According to data from App Annie, Uber has about 5.3 million users in South Africa, while Bolt has 2.1 million. The former dominates the market by sitting on 71 percent, followed by Bolt’s, which has a 28 percent share. Since almost 99 percent of the ride-hailing market is under the Uber-Bolt duopoly, there is hardly any room left for DiDi to prove its case.
Presently, Uber claims to be present in all SA cities and Bolt, which already has not only similar coverage but also a food delivery arm, has started rolling out electric and hybrid vehicles—additional indications of their stronghold.
Coming after Uber, which is valued at USD 80.1 B, DiDi is said to be the second-largest ride-hailing company known today. There is [certainly] no shortage of firepower, but it does appear that the service lost the battle for South Africa and is setting its sights on Nigeria, unarguably a market with a less penetrated e-hailing landscape.
Be as it may, the ride-hailing scenery of the country has been embroiled in disquiet, and this might have as well played a role in DiDi’s shuttering.
Late last month, a major urban protest shook South Africa, when drivers and driver-partners took to the streets with placards and signposts to demonstrate their dissatisfaction with the state of affairs in the country’s ride-hailing industry. The protesters held contempt against the unfavorable treatment said to be the everyday struggles that come with working for/with e-hailing companies.
Drivers earning a livelihood on Uber, Bolt and Didi have repeatedly complained about the inadequacies troubling South Africa’s e-hailing sector, namely high commission rates, safety concerns and the absence of complementary insurance schemes, among others. But, on Tuesday, March 22, a nationwide strike took place, unavoidably leading to a hike in trip prices and leaving unsuspecting drivers stranded.

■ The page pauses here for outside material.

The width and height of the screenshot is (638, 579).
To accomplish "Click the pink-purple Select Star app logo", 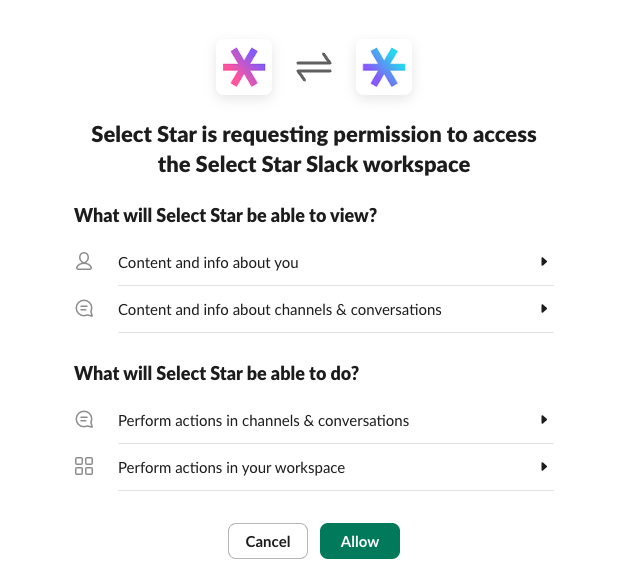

Drivers going offline for an entire day and protesting against the government’s interference result from longstanding clamor for the industry’s labor force to be more incentivized.
Because there is little to no legislation overlooking the local operations of these international ride-hailing actors, their activities have gone colossally unchecked.
“We are against exploitation and uneconomic prices imposed on us by app companies. The app companies determine our prices against operational costs, then downgrade our cars and still charge us exorbitant commissions of 25 percent to 26 percent. Through this protest, we hope the prices are reviewed upwards and have the elephant in the room, ‘commission’ reduced to 10 percent without fail,” one protester said.